# Records to use:
_____

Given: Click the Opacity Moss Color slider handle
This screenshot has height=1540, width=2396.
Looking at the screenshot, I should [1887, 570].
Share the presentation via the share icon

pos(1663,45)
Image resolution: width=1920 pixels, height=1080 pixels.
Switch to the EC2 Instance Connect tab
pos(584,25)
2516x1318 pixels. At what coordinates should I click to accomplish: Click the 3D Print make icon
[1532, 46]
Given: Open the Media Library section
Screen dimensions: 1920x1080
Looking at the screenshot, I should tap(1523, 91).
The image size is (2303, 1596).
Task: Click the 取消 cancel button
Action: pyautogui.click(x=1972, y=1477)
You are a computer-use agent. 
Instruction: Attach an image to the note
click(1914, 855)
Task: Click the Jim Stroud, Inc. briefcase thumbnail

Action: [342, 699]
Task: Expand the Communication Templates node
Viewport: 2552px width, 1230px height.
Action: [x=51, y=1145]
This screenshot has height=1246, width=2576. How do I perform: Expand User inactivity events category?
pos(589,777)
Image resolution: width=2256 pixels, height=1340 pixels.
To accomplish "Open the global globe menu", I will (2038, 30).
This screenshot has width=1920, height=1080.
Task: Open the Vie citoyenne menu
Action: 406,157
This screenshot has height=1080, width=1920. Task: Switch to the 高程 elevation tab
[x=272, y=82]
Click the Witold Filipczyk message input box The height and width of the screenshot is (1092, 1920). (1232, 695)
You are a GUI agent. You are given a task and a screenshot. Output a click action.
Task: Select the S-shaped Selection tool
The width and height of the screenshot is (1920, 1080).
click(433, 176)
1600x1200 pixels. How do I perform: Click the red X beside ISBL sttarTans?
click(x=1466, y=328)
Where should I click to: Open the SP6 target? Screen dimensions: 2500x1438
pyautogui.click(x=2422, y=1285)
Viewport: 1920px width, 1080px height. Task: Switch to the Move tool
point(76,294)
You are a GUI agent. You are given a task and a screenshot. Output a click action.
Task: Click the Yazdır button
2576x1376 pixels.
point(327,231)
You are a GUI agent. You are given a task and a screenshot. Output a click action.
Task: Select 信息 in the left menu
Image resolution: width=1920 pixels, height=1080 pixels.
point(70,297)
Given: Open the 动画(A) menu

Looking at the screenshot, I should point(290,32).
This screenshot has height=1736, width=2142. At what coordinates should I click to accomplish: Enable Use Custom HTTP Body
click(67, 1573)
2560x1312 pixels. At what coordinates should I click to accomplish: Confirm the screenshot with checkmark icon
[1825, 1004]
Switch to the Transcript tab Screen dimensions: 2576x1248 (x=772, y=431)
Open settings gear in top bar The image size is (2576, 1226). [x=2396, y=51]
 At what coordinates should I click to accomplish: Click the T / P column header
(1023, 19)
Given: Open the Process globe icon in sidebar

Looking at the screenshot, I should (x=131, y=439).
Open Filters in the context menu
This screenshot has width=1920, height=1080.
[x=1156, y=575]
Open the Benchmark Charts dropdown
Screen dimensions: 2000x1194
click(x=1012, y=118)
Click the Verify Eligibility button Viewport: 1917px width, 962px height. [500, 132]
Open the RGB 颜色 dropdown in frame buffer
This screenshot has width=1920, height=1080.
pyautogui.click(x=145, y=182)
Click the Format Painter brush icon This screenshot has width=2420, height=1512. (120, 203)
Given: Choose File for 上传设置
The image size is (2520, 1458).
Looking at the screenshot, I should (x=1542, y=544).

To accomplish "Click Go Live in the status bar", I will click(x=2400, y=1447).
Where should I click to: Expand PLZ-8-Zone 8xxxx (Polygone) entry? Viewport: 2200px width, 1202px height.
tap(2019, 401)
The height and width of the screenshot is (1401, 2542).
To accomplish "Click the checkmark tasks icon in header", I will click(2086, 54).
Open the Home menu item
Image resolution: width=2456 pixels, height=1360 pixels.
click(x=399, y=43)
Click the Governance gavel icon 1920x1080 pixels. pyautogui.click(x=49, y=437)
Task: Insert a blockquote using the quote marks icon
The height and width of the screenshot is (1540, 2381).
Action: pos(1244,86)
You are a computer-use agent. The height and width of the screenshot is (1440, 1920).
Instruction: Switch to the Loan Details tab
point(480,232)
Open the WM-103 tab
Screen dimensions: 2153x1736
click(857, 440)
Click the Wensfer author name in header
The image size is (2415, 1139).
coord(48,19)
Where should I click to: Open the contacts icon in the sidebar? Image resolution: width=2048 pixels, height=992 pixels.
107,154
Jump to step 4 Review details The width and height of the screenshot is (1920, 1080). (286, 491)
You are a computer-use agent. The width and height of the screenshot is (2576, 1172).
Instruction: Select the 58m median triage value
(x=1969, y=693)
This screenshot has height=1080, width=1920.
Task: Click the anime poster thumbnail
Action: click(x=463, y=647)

_____

# Task to carry out:
Exactly what appears above must be set down again in full.

# Answer to the problem:
Given: Click the Opacity Moss Color slider handle
This screenshot has height=1540, width=2396.
Looking at the screenshot, I should [1887, 570].
Share the presentation via the share icon

pos(1663,45)
Image resolution: width=1920 pixels, height=1080 pixels.
Switch to the EC2 Instance Connect tab
pos(584,25)
2516x1318 pixels. At what coordinates should I click to accomplish: Click the 3D Print make icon
[1532, 46]
Given: Open the Media Library section
Screen dimensions: 1920x1080
Looking at the screenshot, I should tap(1523, 91).
The image size is (2303, 1596).
Task: Click the 取消 cancel button
Action: pyautogui.click(x=1972, y=1477)
You are a computer-use agent. 
Instruction: Attach an image to the note
click(1914, 855)
Task: Click the Jim Stroud, Inc. briefcase thumbnail

Action: [342, 699]
Task: Expand the Communication Templates node
Viewport: 2552px width, 1230px height.
Action: [x=51, y=1145]
This screenshot has height=1246, width=2576. How do I perform: Expand User inactivity events category?
pos(589,777)
Image resolution: width=2256 pixels, height=1340 pixels.
To accomplish "Open the global globe menu", I will (2038, 30).
This screenshot has width=1920, height=1080.
Task: Open the Vie citoyenne menu
Action: 406,157
This screenshot has height=1080, width=1920. Task: Switch to the 高程 elevation tab
[x=272, y=82]
Click the Witold Filipczyk message input box The height and width of the screenshot is (1092, 1920). (1232, 695)
You are a GUI agent. You are given a task and a screenshot. Output a click action.
Task: Select the S-shaped Selection tool
The width and height of the screenshot is (1920, 1080).
click(433, 176)
1600x1200 pixels. How do I perform: Click the red X beside ISBL sttarTans?
click(x=1466, y=328)
Where should I click to: Open the SP6 target? Screen dimensions: 2500x1438
pyautogui.click(x=2422, y=1285)
Viewport: 1920px width, 1080px height. Task: Switch to the Move tool
point(76,294)
You are a GUI agent. You are given a task and a screenshot. Output a click action.
Task: Click the Yazdır button
2576x1376 pixels.
point(327,231)
You are a GUI agent. You are given a task and a screenshot. Output a click action.
Task: Select 信息 in the left menu
Image resolution: width=1920 pixels, height=1080 pixels.
point(70,297)
Given: Open the 动画(A) menu

Looking at the screenshot, I should point(290,32).
This screenshot has height=1736, width=2142. At what coordinates should I click to accomplish: Enable Use Custom HTTP Body
click(67, 1573)
2560x1312 pixels. At what coordinates should I click to accomplish: Confirm the screenshot with checkmark icon
[1825, 1004]
Switch to the Transcript tab Screen dimensions: 2576x1248 (x=772, y=431)
Open settings gear in top bar The image size is (2576, 1226). [x=2396, y=51]
 At what coordinates should I click to accomplish: Click the T / P column header
(1023, 19)
Given: Open the Process globe icon in sidebar

Looking at the screenshot, I should (x=131, y=439).
Open Filters in the context menu
This screenshot has width=1920, height=1080.
[x=1156, y=575]
Open the Benchmark Charts dropdown
Screen dimensions: 2000x1194
click(x=1012, y=118)
Click the Verify Eligibility button Viewport: 1917px width, 962px height. [500, 132]
Open the RGB 颜色 dropdown in frame buffer
This screenshot has width=1920, height=1080.
pyautogui.click(x=145, y=182)
Click the Format Painter brush icon This screenshot has width=2420, height=1512. (120, 203)
Given: Choose File for 上传设置
The image size is (2520, 1458).
Looking at the screenshot, I should (x=1542, y=544).

To accomplish "Click Go Live in the status bar", I will click(x=2400, y=1447).
Where should I click to: Expand PLZ-8-Zone 8xxxx (Polygone) entry? Viewport: 2200px width, 1202px height.
tap(2019, 401)
The height and width of the screenshot is (1401, 2542).
To accomplish "Click the checkmark tasks icon in header", I will click(2086, 54).
Open the Home menu item
Image resolution: width=2456 pixels, height=1360 pixels.
click(x=399, y=43)
Click the Governance gavel icon 1920x1080 pixels. pyautogui.click(x=49, y=437)
Task: Insert a blockquote using the quote marks icon
The height and width of the screenshot is (1540, 2381).
Action: pos(1244,86)
You are a computer-use agent. The height and width of the screenshot is (1440, 1920).
Instruction: Switch to the Loan Details tab
point(480,232)
Open the WM-103 tab
Screen dimensions: 2153x1736
click(857, 440)
Click the Wensfer author name in header
The image size is (2415, 1139).
coord(48,19)
Where should I click to: Open the contacts icon in the sidebar? Image resolution: width=2048 pixels, height=992 pixels.
107,154
Jump to step 4 Review details The width and height of the screenshot is (1920, 1080). (286, 491)
You are a computer-use agent. The width and height of the screenshot is (2576, 1172).
Instruction: Select the 58m median triage value
(x=1969, y=693)
This screenshot has height=1080, width=1920.
Task: Click the anime poster thumbnail
Action: click(x=463, y=647)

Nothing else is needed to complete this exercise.